Clarence Thomas: A Silent Justice Speaks Out
Clarence Thomas: A Silent Justice Speaks Out
Sept. 30, 2007— -- Thomas stopped drinking shortly after he took over as chair of the beleaguered EEOC. He made a number of management improvements there, including toughening the agency's approach to enforcement in individual cases. By the end of his tenure, the Washington Post would applaud him for his "quiet but persistent leadership" that increased the number of cases that were processed and filed.
He continued to have conflicts with the Reagan administration, and seems to hold some administration officials, including Brad Reynolds, the head of the civil rights division in the Justice Department, in low regard. He describes being asked to meet with some officials in the White House Mess, and is told how he should be doing certain things at EEOC.
Thomas responds: "There are only two things I have to do: stay black and die."
He would be the administration's second-highest ranking African-American official, but he was critical of the administration's approach to race.
"I found it impossible to get the administration to pay sufficient attention to such matters," Thomas wrote. "As I told a reporter… 'conservatives don't exactly break their necks to tell blacks that they're welcome.'"
His offer to help with Reagan's reelection "met with near total indifference," he wrote. "The president's reelection strategy didn't include the black vote, there was no role for me."
In 1983, he flew to Chicago for a speech to a women's rights organization, Women Employed, and he wrote that he is struck by how "angry they seemed to be about their lot in life." His old consciousness about race and class seems close to the surface, as he wrote: "How could these well-off white women be more bitter than the poor blacks and Hispanics with whom I met regularly at EEOC?"

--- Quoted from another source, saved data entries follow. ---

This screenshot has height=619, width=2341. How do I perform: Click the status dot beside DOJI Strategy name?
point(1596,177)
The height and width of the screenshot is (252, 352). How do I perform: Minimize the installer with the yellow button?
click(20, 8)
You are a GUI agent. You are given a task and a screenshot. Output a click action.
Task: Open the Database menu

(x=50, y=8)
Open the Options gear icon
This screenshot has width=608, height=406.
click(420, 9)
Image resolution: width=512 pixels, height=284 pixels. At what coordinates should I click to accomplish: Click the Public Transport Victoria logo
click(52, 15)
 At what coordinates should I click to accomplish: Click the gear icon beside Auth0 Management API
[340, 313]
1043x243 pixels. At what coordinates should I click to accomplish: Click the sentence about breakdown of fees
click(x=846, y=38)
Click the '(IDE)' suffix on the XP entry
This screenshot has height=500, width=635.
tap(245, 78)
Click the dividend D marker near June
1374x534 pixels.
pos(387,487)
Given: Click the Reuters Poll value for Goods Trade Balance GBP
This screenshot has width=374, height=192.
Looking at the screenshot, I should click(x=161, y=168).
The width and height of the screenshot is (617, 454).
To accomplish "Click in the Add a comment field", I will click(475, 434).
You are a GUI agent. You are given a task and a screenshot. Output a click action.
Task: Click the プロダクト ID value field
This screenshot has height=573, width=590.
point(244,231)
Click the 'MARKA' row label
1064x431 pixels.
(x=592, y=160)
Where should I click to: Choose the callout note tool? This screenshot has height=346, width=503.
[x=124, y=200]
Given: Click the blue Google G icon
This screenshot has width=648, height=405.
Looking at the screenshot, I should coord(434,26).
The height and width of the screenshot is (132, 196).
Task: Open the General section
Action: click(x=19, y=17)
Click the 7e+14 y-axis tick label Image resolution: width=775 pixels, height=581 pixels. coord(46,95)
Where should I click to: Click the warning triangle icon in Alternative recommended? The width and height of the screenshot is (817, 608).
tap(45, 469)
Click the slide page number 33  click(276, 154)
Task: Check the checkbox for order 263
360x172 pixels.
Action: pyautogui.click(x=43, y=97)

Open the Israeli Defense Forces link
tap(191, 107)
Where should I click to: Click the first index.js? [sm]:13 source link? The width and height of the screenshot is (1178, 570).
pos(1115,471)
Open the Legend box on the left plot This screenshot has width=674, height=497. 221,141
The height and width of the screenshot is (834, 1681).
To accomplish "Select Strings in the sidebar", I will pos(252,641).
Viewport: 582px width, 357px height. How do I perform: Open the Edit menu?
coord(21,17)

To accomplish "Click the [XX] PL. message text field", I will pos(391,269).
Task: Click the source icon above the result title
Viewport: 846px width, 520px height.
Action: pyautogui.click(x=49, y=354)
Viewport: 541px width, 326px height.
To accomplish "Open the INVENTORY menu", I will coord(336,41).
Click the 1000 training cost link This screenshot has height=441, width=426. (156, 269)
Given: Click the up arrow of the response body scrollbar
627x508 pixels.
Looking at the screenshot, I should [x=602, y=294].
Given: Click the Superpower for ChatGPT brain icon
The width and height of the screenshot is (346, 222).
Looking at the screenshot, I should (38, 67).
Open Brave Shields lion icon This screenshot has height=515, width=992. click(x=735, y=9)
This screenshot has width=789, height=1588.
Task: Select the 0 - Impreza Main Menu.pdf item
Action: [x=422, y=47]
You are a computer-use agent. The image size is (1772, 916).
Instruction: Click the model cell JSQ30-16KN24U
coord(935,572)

His brother Myers, who was living in Chicago, met him after the meeting. Thomas wrote that his battles at EEOC and his anxieties about his personal life "drained me of what little energy I had." He was looking forward to a quiet evening with Myers, his wife and their daughter. But Myers instead had heartbreaking news.
"Your daddy died," he told Thomas as he drove.
"You mean C?" Thomas asked, referring to their biological father they called by an initial.
"No. Myers Anderson — the only daddy you ever had," Myers said.
Anderson had suffered a stroke when coming out of the fields of his Georgia farm, Myers said, and he was dead by the time he arrived at the hospital.
It came as a brutal shock to Thomas, and he pummeled himself for not fully reconciling with Anderson. He had visited him in Georgia only the month before, when the two men shared their first and only embrace.